Informal Design Guidelines for Relation Schemas.pptx

Informal Design Guidelines
for Relation Schemas
Dr. Gowthami V

Four informal guidelines that may be used as measures to determine the quality of
relation schema design:
• Making sure that the semantics of the attributes is clear in the schema
• Minimizing the redundant information in tuples
• Minimizing the NULL values in tuples
• Disallowing the possibility of generating spurious tuples

1. Imparting Clear Semantics to
Attributes in Relations
• Whenever we group attributes to form a relation schema, we assume
that attributes belonging to one relation have certain real-world
meaning and a proper interpretation associated with them. The
semantics of a relation refers to its meaning resulting from the
interpretation of attribute values in a tuple.

Guideline 1
• Design a relation schema so that it is easy to explain its meaning. Do
not combine attributes from multiple entity types and relationship
types into a single relation. Intuitively, if a relation schema
corresponds to one entity type or one relationship type, it is
straightforward to interpret and to explain its meaning. Otherwise, if
the relation corresponds to a mixture of multiple entities and
relationships, semantic ambiguities will result and the relation cannot
be easily explained.

• each tuple relates an employee to a project but also includes the
employee name (Ename), project name (Pname), and project location
(Plocation). Although there is nothing wrong logically with these two
relations, they violate Guideline 1 by mixing attributes from distinct
real-world entities: EMP_DEPT mixes attributes of employees and
departments, and EMP_PROJ mixes attributes of employees and
projects and the WORKS_ON relationship. Hence, they fare poorly
against the above measure of design quality.

2. Redundant Information in Tuples
and Update Anomalies
• Design the base relation schemas so that no insertion, deletion, or
modification anomalies are present in the relations. If any anomalies
are present, note them clearly and make sure that the programs that
update the database will operate correctly.

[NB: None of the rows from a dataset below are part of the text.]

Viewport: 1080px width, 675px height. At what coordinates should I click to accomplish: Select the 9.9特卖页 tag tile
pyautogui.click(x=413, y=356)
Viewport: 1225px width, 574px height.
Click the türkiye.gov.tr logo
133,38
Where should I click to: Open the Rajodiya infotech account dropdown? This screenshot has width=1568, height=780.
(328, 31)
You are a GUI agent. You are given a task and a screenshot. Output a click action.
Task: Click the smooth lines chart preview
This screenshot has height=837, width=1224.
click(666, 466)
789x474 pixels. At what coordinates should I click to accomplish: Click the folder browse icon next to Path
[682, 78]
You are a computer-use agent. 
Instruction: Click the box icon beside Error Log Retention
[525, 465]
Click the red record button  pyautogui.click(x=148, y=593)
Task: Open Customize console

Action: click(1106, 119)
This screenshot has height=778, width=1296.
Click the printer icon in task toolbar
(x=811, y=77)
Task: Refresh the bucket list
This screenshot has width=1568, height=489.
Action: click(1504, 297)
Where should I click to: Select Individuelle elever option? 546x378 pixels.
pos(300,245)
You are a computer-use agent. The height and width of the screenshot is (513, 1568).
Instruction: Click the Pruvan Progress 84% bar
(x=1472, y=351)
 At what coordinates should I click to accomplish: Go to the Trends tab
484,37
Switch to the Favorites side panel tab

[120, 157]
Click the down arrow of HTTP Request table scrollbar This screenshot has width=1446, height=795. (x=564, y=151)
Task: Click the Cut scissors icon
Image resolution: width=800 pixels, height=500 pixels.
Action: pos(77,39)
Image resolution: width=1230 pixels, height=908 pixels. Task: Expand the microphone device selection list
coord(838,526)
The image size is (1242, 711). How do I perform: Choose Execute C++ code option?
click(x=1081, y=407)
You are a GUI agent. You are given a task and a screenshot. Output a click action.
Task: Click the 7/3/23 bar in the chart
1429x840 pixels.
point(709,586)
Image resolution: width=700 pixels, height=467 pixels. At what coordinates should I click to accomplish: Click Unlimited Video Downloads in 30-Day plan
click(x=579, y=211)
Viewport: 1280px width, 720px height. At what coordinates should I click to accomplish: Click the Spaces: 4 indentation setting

• In database design, redundant information refers to the unnecessary
repetition of data within a database. Redundancy can lead to several
problems, often referred to as anomalies:
• Update Anomalies: If redundant data exists in multiple places,
updating the data in one place but not in others can lead to
inconsistencies. For example, if a customer's address is stored in
several tables and the customer moves, failing to update all instances
of the address can result in having multiple, conflicting addresses for
the same customer.

• Insertion Anomalies: These occur when you cannot add data to the
database due to the absence of other data. For instance, if a new
student must be added to a database but there is no course record
yet, and if the database design requires a course record for each
student, then the student cannot be added without also creating a
placeholder for the course.

• Deletion Anomalies: These occur when deleting some data
inadvertently results in losing other valuable data. For example, if a
student record is deleted, and this record also stores unique
information about a course (and if this information is only stored in
the student record), then deleting the student record would result in
losing the course information as well.

Why Avoid Redundant Information?
• Consistency is maintained: Changes to data only need to be made in
one place, preventing conflicting data entries.
• Data Integrity is preserved: The database accurately reflects real-
world entities and their relationships without inconsistencies.
• Efficiency is improved: Reducing the size of the database by
eliminating duplicate entries saves storage space and makes data
management more straightforward.

• There are three main types of anomalies:
• Update Anomalies:
• Definition: Occur when data is duplicated in multiple places, and a
change to the data in one place does not automatically propagate to
all instances of that data.
• Example: Suppose a customer's phone number is stored in multiple
rows of a table because the customer has multiple orders. If the
customer changes their phone number and the update is made in
only one row, the other rows will have outdated information. This
inconsistency can cause confusion and errors.

• Insertion Anomalies:
• Definition: Occur when certain data cannot be added to the database
without the presence of other data.
• Example: Consider a table that stores both student and course
information. If the database design requires that each student must
be associated with a course, then it becomes impossible to add a new
student who hasn't yet enrolled in any course. This restriction is due
to the poor structure of the table, where unrelated data is combined
in a single table.

• Deletion Anomalies:
• Definition: Occur when the deletion of some data inadvertently
causes the loss of other data.
• Example: Suppose a database table stores both employee information
and department details. If the last employee in a department is
deleted from the table, the department information might also be
lost, even though the department still exists independently of its
employees. This happens because the department information is tied
directly to the employee record, and there’s no separate record for
departments.

3. NULL Values in Tuples
• In relational databases, a null value represents the absence of a value
or that the value is unknown. While null values can be useful in
certain situations, overusing them or allowing them to be scattered
throughout the database can lead to various problems, such as
complications in query results, misunderstandings in data
interpretation, and difficulties in maintaining data integrity.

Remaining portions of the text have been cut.